The dilemma of preventing diversion without discouraging pain care is part of a larger problem: pain is discussed amid a swirl of ignorance and myth. Howard Heit, a pain and addiction specialist in Fairfax, Va., told me: “If we take the fact that 10 percent of the population has the disease of addiction, and if we say that pain is the most common presentation to a doctor’s office, please tell me why the interface of pain and addiction is not part of the core curriculum of health care training in the United States?” Will Rowe, the executive director of the American Pain Foundation, notes that “pain education is still barely on the radar in most medical schools.”
The public also needs education. Misconception reigns: that addiction is inevitable, that pain is harmless, that suffering has redemptive power, that pain medicine is for sissies, that sufferers are just faking. Many law-enforcement officers are as in the dark as the general public. Very few cities and only one state police force have officers who specialize in prescription-drug cases. Charles Cichon, executive director of the National Association of Drug Diversion Investigators (Naddi), says that Naddi offers just about the only training on prescription drugs and reaches only a small percentage of those who end up investigating diversion. I asked if, absent Naddi training, officers would understand such basics as the whether there is a ceiling dose for opioids. “Probably not,” he said.
There is another factor that might encourage overzealous prosecution: Local police can use these cases to finance further investigations. A doctor’s possessions can be seized as drug profits, and as much as 80 percent can go back to the local police.
I couldn't help but compare McIver's plight to WJ Bryan Henrie, the D.O. who performed abortions pre-Roe that I spent some time studying. Here is a physician who flouts convention and spends 4 hours with patients, rather than 10 minute check ups. He decides to give high doses of pain medication if he can bring the pain levels down to 2, knowing full well that such a practice is open to intense scrutiny. And, what really interests me about this case is that his trial--and conviction--will deter even more physicians from entering into the field of Pain Management, even if the need is great.
We have an entire system built on a prejudice: pain medication is bad for you. We also have a strong, underlying belief that pain is what makes us stronger or better as humans (a nod to Nietzsche). Of course, that is just empirically false, since chronic pain wears on our health dramatically and reduces our quality of life.

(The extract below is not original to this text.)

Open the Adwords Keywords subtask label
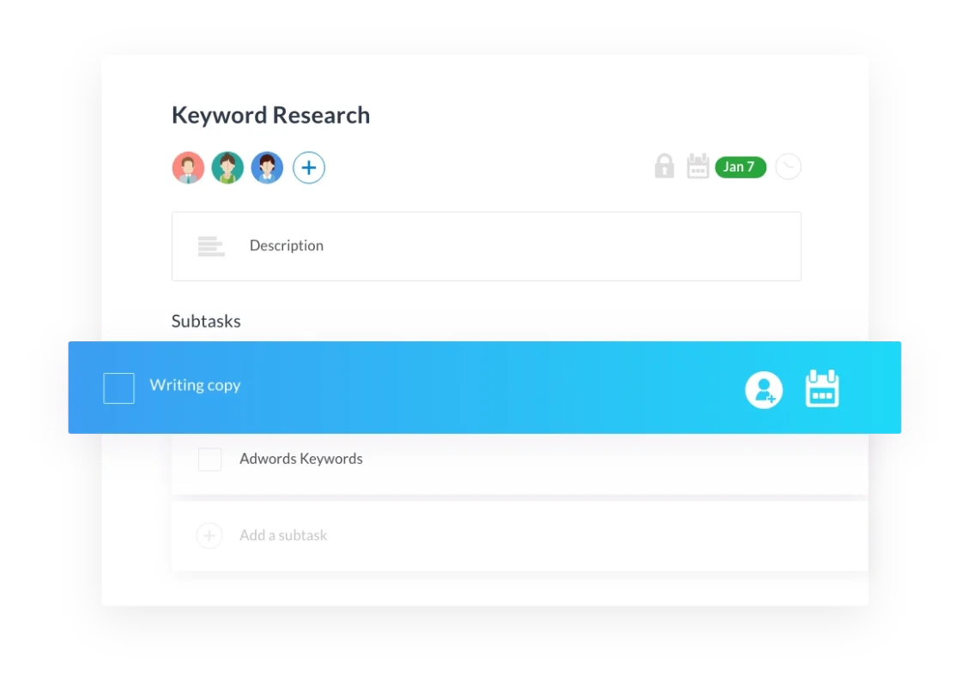This screenshot has width=968, height=686. [300, 459]
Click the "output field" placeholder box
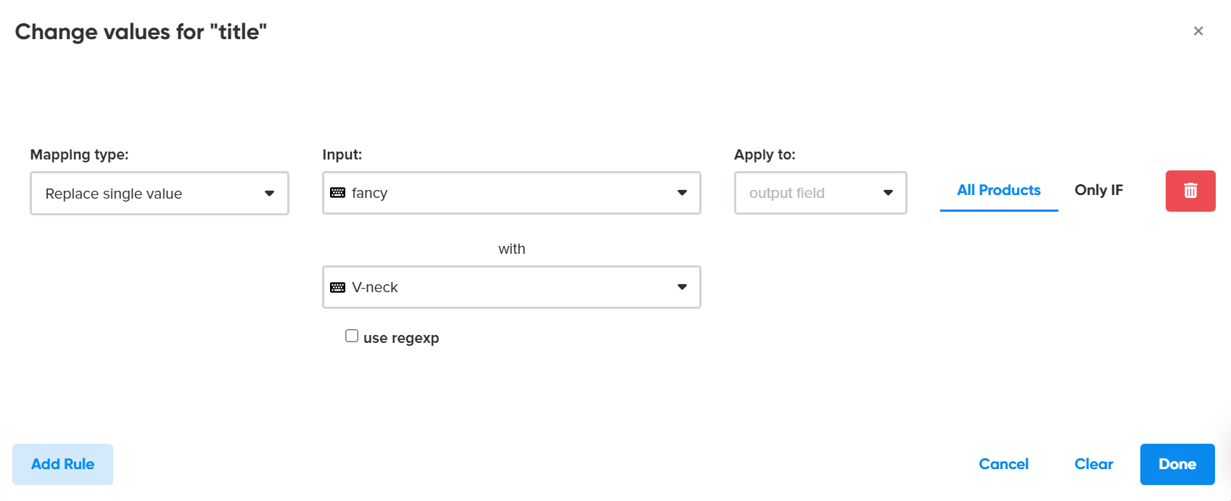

I am sorry to hear of McIver's conviction and I hope that Rosenberg's piece leads to a re-examination of this prosecution, our Calvinistic attitudes toward pain medication, and we begin to take seriously the need to alleviate pain.
In the past few years, it has become increasingly clear to me that what I cannot abide in 'ethical debates' about medications is an underlying Calvinism and glorification of withstanding pain (hence, why I have not been so keen on the 'natural' childbirth route). Perhaps my rejection of this worldview comes from the fact that I don't possess the concomitant religious view that pain is valuable and necessary to developing moral character. Pain is pain.